The Sun is the source of energy for most of life on Earth. It derives its energy mainly from nuclear fusion in its core, converting nuclear binding energy to other forms such as radiant energy as protons are combined to form helium. This energy is transported to the sun's surface then released into space mainly in the form of radiant (light) energy.

In physics, energy is the quantitative property that must be transferred to a body or physical system to perform work on the body, or to heat it. Energy is a conserved quantity; the law of conservation of energy states that energy can be converted in form, but not created or destroyed. The unit of measurement in the International System of Units (SI) of energy is the joule, which is the energy transferred to an object by the work of moving it a distance of one metre against a force of one newton.

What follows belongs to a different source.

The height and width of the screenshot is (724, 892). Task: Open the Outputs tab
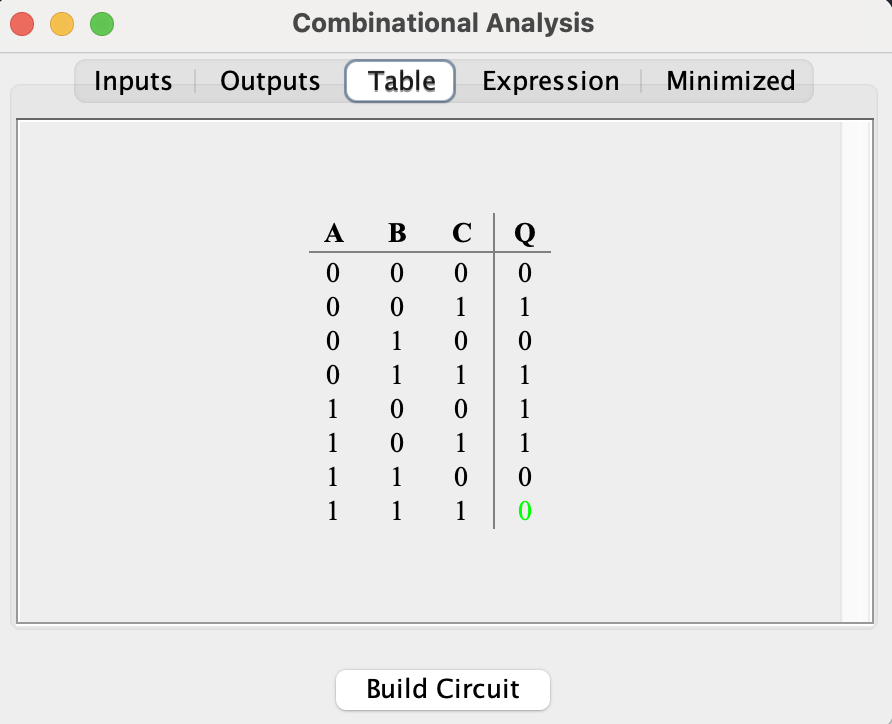(270, 81)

Common forms of energy include the kinetic energy of a moving object, the potential energy stored by an object's position in a force field ( gravitational, electric or magnetic), the elastic energy stored by stretching solid objects, the chemical energy released when a fuel burns, the radiant energy carried by light, and the thermal energy due to an object's temperature.

Mass and energy are closely related. Due to mass–energy equivalence, any object that has mass when stationary (called rest mass) also has an equivalent amount of energy whose form is called rest energy, and any additional energy (of any form) acquired by the object above that rest energy will increase the object's total mass just as it increases its total energy. For example, after heating an object, its increase in energy could be measured as a small increase in mass, with a sensitive enough scale.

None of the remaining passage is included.